── TEXT TO READ ──
By Katherine Kiang
KaTsZoNe
KaTsZoNe Newsletters > KaTsZoNe - Issue 54 - From Jury to July


1 Jul 2009

HAPPY CANADA DAY!!!

Hey everyone,
 
I hope you have all enjoyed Canada Day!  Welcome to July's episode of KaTsZoNe!

I am starting this month's episode with something which I have been curious about for a very long time -- the jury system.  I finally had a close up view when I became a juror.

My knowledge about the jury system was pretty much limited to the following which is found in the Canadian Charter of Rights and Freedoms that gives a person charged with an offence the right to a jury trial.  (See the Legal Rights section, section 11(f) of the Charter at http://laws.justice.gc.ca/en/charter/1.html). 


Our current jury system likely originated from 12th century England, when King Henry II set up the jury system to settle land disputes, using twelve free men.  In Canada,
civil cases have a jury of six people, and in a criminal trial, a jury consists of twelve people.  The jury system has quite a history and I encourage you to take a look at http://en.wikipedia.org/wiki/Jury_trial.

I was summoned to attend the Toronto Court House, in downtown Toronto, on the first day of June.  I had never been summoned as a potential juror and did not sure what to expect.  I only knew one person who had been summoned in the past and he told me to bring something to read because there would be a lot of waiting around.  I definitely had enough to read, but, unfortunately, not enough Starbucks coffee to keep me awake!  Brutal!

The first case which my panel was called into a courtroom for jury selection on a civil case.  A panel consists of a group of potential jurors.  The presiding judge gave us a brief synopsis of the case, as well as names of all the players - including the plaintiff, counsel and witnesses.  We were also told the expected length of the trial.  Anyone who thinks he/she might not be able to carry out their duty as a juror could approach the judge to give their reasons.  Once six jurors were selected, which was all that was needed for a civil case, the remainder of the panel could leave and a few sighs of relief could be heard.  The jury was escorted to the courtroom where the trial would be held, which started that same day. 

After lunch, I returned to the jury lounge, wondering if my panel would be called again.  At about 3 p.m., we finally heard the second call of the day.  We were led to the ninth floor of the Court House and entered a courtroom which already had another panel settled in there.  When my panel finally settled in, the presiding judge in the criminal trial gave a brief synopsis of the case.  The accused entered his pleas.  We were informed that the trial was expected to take 7 to 10 days.  We were introduced to the accused, Crown counsel, defence counsel, and given a list of names of potential witnesses.  The judge planned to select 30 potential jurors that day and go through the jury selection process.  By the end of the day, only a few jurors were selected.  We were told to return to the same courtroom the next day, to complete the selection process.
───
── RECORD EXTRACTS ──
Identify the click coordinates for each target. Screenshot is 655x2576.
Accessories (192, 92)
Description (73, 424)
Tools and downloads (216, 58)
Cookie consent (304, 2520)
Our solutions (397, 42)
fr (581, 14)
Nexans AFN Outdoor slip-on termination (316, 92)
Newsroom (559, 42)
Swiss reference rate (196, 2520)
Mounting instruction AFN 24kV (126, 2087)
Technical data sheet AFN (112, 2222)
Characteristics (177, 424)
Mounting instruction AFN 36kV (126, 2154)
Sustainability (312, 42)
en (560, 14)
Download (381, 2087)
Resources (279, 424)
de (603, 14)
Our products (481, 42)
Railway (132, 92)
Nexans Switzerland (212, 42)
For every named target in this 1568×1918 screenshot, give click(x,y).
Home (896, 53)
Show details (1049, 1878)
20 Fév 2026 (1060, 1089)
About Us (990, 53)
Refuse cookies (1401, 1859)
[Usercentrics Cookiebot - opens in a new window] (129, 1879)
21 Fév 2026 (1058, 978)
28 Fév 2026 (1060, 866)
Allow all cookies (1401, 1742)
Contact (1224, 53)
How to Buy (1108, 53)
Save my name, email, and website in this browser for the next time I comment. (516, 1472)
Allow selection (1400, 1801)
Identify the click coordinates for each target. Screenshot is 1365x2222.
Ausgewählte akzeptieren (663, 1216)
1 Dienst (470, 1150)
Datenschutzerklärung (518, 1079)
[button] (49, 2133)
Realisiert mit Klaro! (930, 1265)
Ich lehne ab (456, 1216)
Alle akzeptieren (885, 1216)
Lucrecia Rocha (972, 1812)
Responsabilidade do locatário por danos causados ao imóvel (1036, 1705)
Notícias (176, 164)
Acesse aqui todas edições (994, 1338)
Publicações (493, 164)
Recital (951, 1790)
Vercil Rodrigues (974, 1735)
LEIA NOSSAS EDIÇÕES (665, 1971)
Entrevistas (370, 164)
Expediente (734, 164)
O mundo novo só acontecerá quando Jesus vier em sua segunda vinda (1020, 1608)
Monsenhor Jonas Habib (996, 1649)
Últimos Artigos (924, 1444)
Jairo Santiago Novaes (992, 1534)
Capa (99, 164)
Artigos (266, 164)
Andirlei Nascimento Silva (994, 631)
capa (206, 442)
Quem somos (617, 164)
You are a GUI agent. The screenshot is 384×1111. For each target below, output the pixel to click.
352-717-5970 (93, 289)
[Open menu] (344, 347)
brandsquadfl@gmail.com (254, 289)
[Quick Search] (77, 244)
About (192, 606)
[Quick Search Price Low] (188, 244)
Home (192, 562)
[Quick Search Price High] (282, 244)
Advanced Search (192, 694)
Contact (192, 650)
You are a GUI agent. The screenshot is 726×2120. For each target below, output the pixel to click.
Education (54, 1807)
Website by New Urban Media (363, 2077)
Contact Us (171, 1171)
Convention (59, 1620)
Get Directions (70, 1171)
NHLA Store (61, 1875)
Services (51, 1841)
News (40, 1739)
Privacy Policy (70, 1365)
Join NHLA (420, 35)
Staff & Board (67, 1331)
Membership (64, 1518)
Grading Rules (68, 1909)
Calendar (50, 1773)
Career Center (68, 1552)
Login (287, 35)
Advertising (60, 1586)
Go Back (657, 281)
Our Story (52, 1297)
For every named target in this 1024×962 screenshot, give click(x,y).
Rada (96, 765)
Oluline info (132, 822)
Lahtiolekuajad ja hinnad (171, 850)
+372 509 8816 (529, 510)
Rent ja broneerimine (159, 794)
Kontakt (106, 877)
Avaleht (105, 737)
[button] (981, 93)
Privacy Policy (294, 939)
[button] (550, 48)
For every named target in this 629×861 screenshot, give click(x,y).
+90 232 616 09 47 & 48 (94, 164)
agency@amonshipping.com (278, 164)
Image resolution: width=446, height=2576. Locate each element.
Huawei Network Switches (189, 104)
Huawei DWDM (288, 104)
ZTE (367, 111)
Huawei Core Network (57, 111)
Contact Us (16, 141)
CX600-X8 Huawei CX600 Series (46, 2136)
───
AIM -> Copy word for word everything in the jury duty newsletter from "HAPPY CANADA DAY!!!" down to "became a juror.". The lines have no part in what is asked here.

RESPONSE TO THE TASK ->
HAPPY CANADA DAY!!!

Hey everyone,
 
I hope you have all enjoyed Canada Day!  Welcome to July's episode of KaTsZoNe!

I am starting this month's episode with something which I have been curious about for a very long time -- the jury system.  I finally had a close up view when I became a juror.